** Opening RECORDS FOR PROCESSING block **

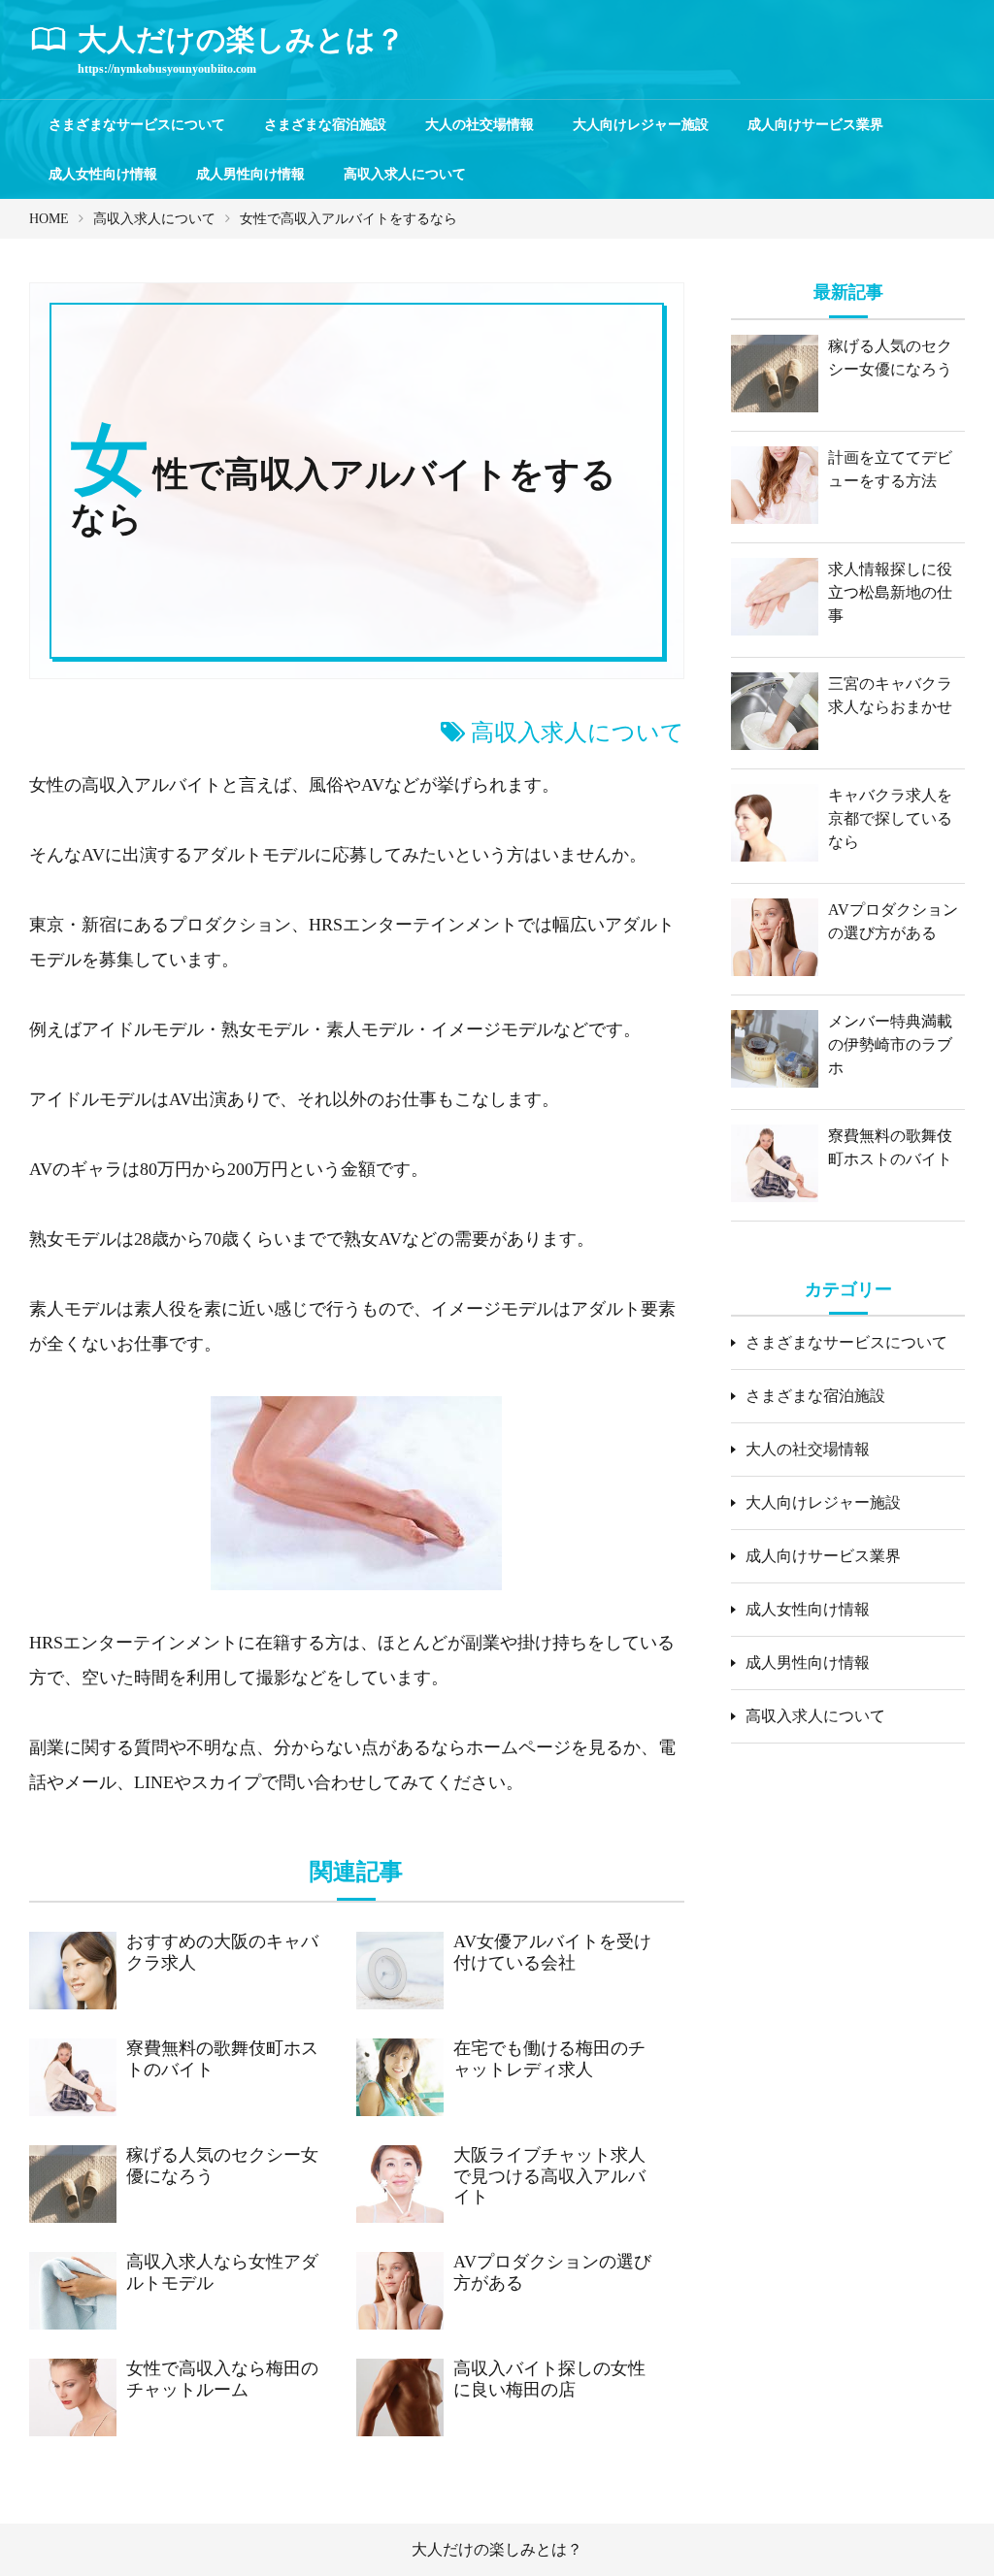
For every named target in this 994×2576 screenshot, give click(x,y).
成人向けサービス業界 (815, 124)
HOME (49, 219)
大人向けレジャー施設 (641, 124)
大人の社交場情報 (479, 124)
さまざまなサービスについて (137, 124)
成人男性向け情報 (250, 174)
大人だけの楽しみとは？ (497, 2549)
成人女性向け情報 (103, 174)
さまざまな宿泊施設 (325, 124)
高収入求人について (405, 174)
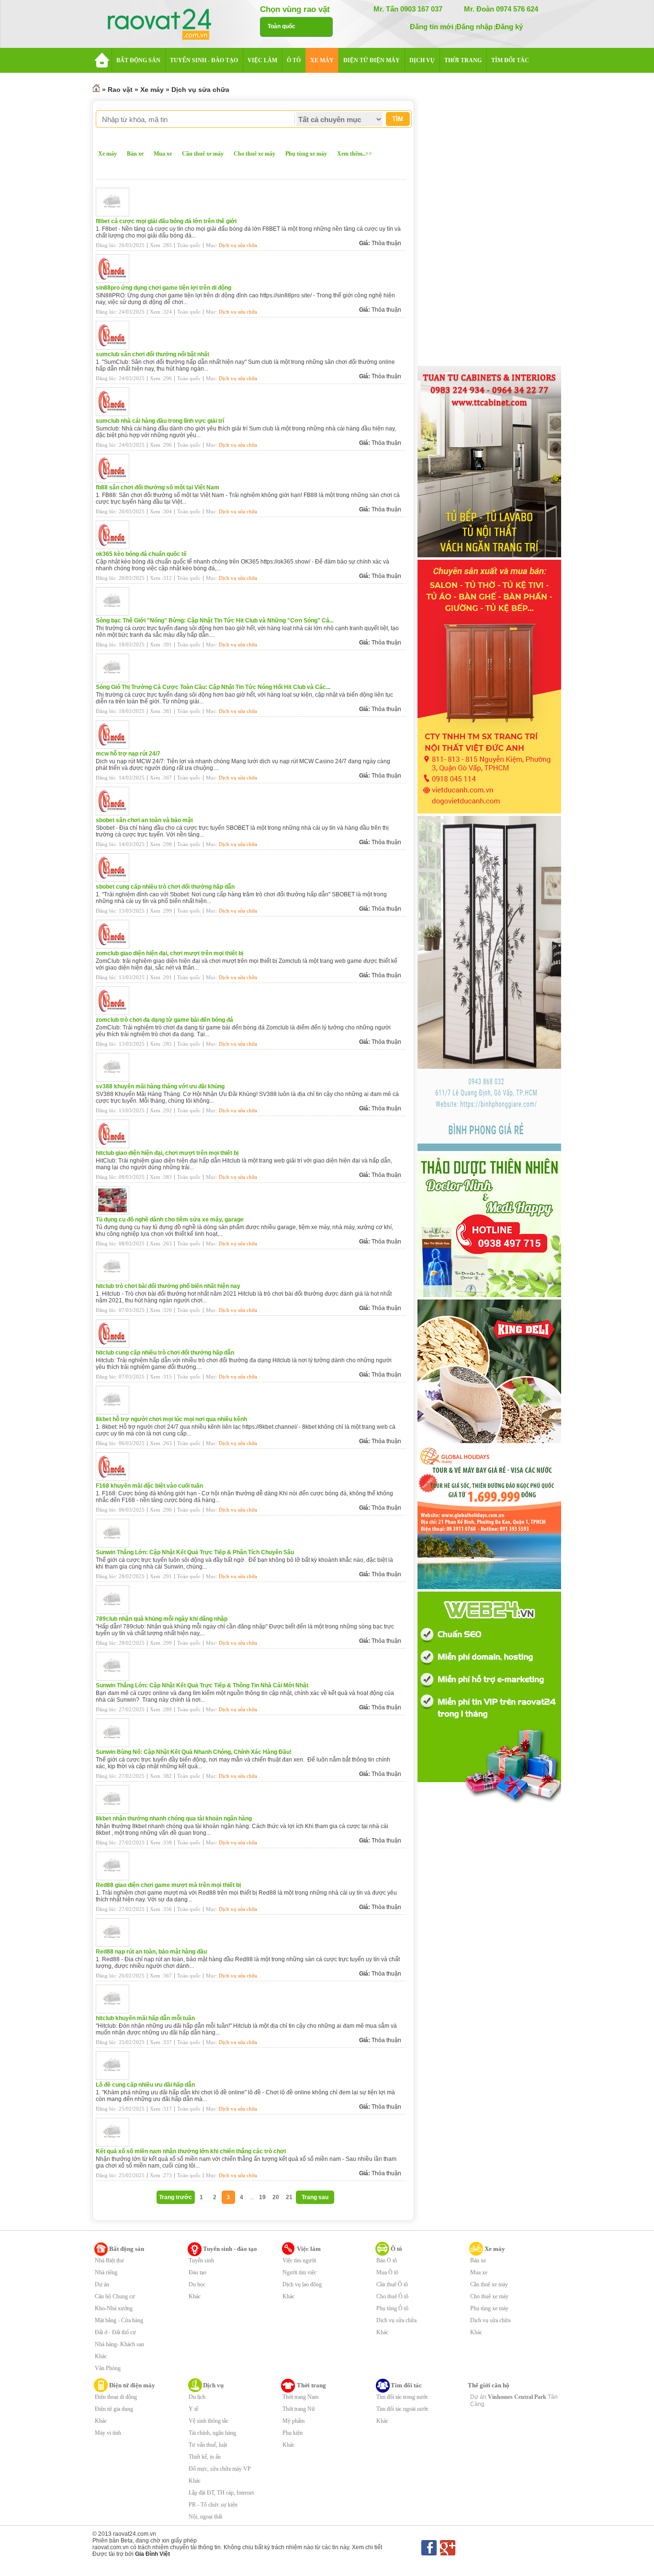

** Closing RECORDS FOR PROCESSING block **

Please reproduce the entries from above exactly; images are not part of the copy.

For every named target in this 994×2576 screenshot, give click(x,y).
成人向けサービス業界 (815, 124)
HOME (49, 219)
大人向けレジャー施設 (641, 124)
大人の社交場情報 (479, 124)
さまざまなサービスについて (137, 124)
成人男性向け情報 (250, 174)
大人だけの楽しみとは？ (497, 2549)
成人女性向け情報 (103, 174)
さまざまな宿泊施設 (325, 124)
高収入求人について (405, 174)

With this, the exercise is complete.